Sec. 60-2.15 Comparing incumbency to availability.
(a) The contractor must compare the percentage of minorities and
women in each job group determined pursuant to Sec. 60-2.13 with the
availability for those job groups determined pursuant to Sec. 60-2.14.
(b) When the percentage of minorities or women employed in a
particular job group is less than would reasonably be expected given
their availability percentage in that particular job group, the
contractor must establish a placement goal in accordance with Sec. 60-
2.16.
Sec. 60-2.16 Placement goals.
(a) Purpose: Placement goals serve as objectives or targets
reasonably attainable by means of applying every good faith effort to
make all aspects of the entire affirmative action program work.
Placement goals also are used to measure progress toward achieving
equal employment opportunity.
(b) A contractor's determination under Sec. 60-2.15 that a
placement goal is required constitutes neither a finding nor an
admission of discrimination.
(c) Where, pursuant to Sec. 60-2.15, a contractor is required to
establish a placement goal for a particular job group, the contractor
must establish a percentage annual placement goal at least equal to the
availability figure derived for women or minorities, as appropriate,
for that job group.
(d) The placement goal-setting process described above contemplates
that contractors will, where required, establish a single goal for all
minorities. In the event of a substantial disparity in the utilization
of a particular minority group or in the utilization of men or women of
a particular minority group, a contractor may be required to establish
separate goals for those groups.
(e) In establishing placement goals, the following principles also
apply:
(1) Placement goals may not be rigid and inflexible quotas, which
must be met, nor are they to be considered as either a ceiling or a
floor for the employment of particular groups. Quotas are expressly
forbidden.
(2) In all employment decisions, the contractor must make
selections in a nondiscriminatory manner. Placement goals do not
provide the contractor with a justification to extend a preference to
any individual, select an individual, or adversely affect an
individual's employment status, on the basis of that person's race,
color, religion, sex, or national origin.

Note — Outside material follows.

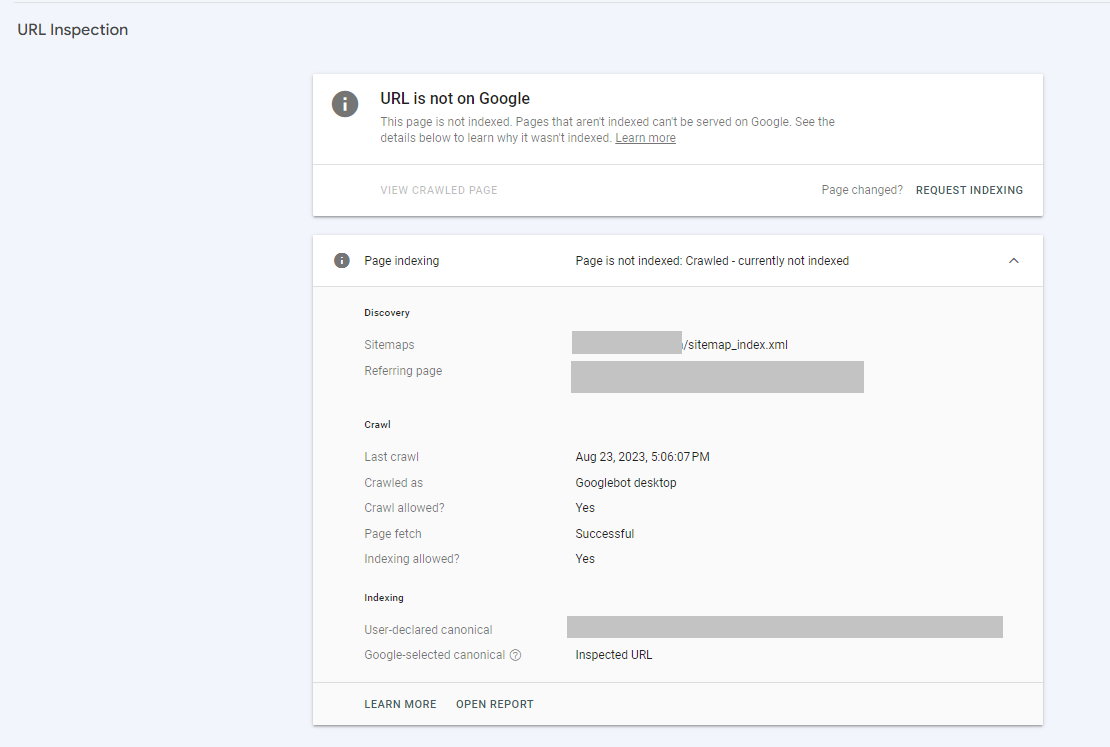Click the URL Inspection page title

72,29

(3) Placement goals do not create set-asides for specific groups,
nor are they intended to achieve proportional representation or equal
results.
(4) Placement goals may not be used to supersede merit selection
principles. Affirmative action programs prescribed by the regulations
in this part do not require a contractor to hire a person who lacks
qualifications to perform the job successfully, or hire a less
qualified person in preference to a more qualified one.
(f) A contractor extending a publicly announced preference for
American Indians as is authorized in 41 CFR 60-1.5(a)(6) may reflect in
its placement goals the permissive employment preference for American
Indians living on or near an Indian reservation.

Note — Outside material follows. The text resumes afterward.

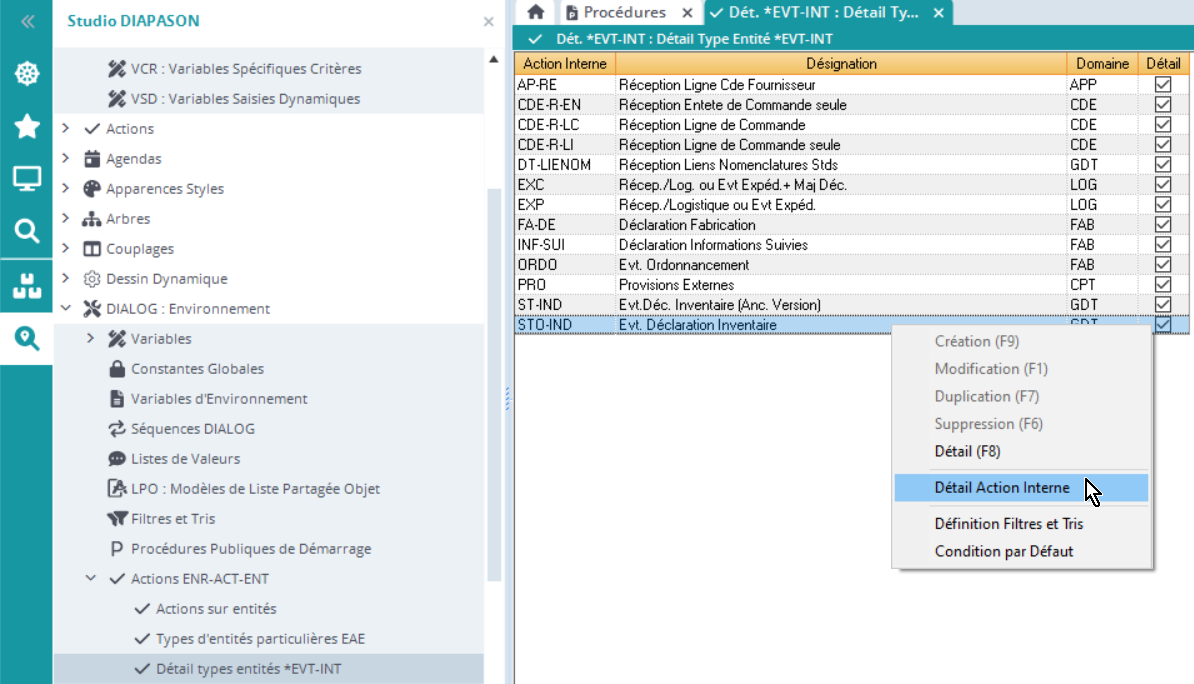Toggle Détail checkbox for PRO row
The width and height of the screenshot is (1194, 684).
(x=1162, y=285)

Sec. 60-2.17 Additional required elements of affirmative action
programs.
In addition to the elements required by Sec. 60-2.10 through
Sec. 60-2.16, an acceptable affirmative action program must include the
following:
(a) Designation of responsibility. The contractor must provide for
the implementation of equal employment opportunity and the affirmative
action program by assigning responsibility and accountability to an
official of the organization. Depending upon the size of the
contractor, this may be the official's sole responsibility. He or she
must have the authority, resources, support of and access to top
management to ensure the effective implementation of the affirmative
action program.
(b) Identification of problem areas. The contractor must perform
in-depth analyses of its total employment process to determine whether
and where impediments to equal employment opportunity exist. At a
minimum the contractor must evaluate:
(1) The workforce by organizational unit and job group to determine
whether there are problems of minority or female utilization (i.e.,
employment in the unit or group), or of minority or female distribution
(i.e., placement in the different jobs within the unit or group);
(2) personnel activity (applicant flow, hires, terminations,
promotions, and other personnel actions) to determine whether there are
selection disparities;
(3) compensation system(s) to determine whether there are gender-,
race-, or ethnicity-based disparities;
(4) selection, recruitment, referral, and other personnel
procedures to determine whether they result in disparities in the
employment or advancement of minorities or women; and
(5) any other areas that might impact the success of the
affirmative action program.
(c) Action-oriented programs. The contractor must develop and
execute action-oriented programs designed to correct any problem areas
identified pursuant to Sec. 60-2.17(b) and to attain established goals
and objectives. In order for these action-oriented programs to be
effective, the contractor must ensure that they consist of more than
following the same procedures which have previously produced inadequate
results. Furthermore, a contractor must demonstrate that it has made
good faith efforts to remove identified barriers, expand employment
opportunities, and produce measurable results.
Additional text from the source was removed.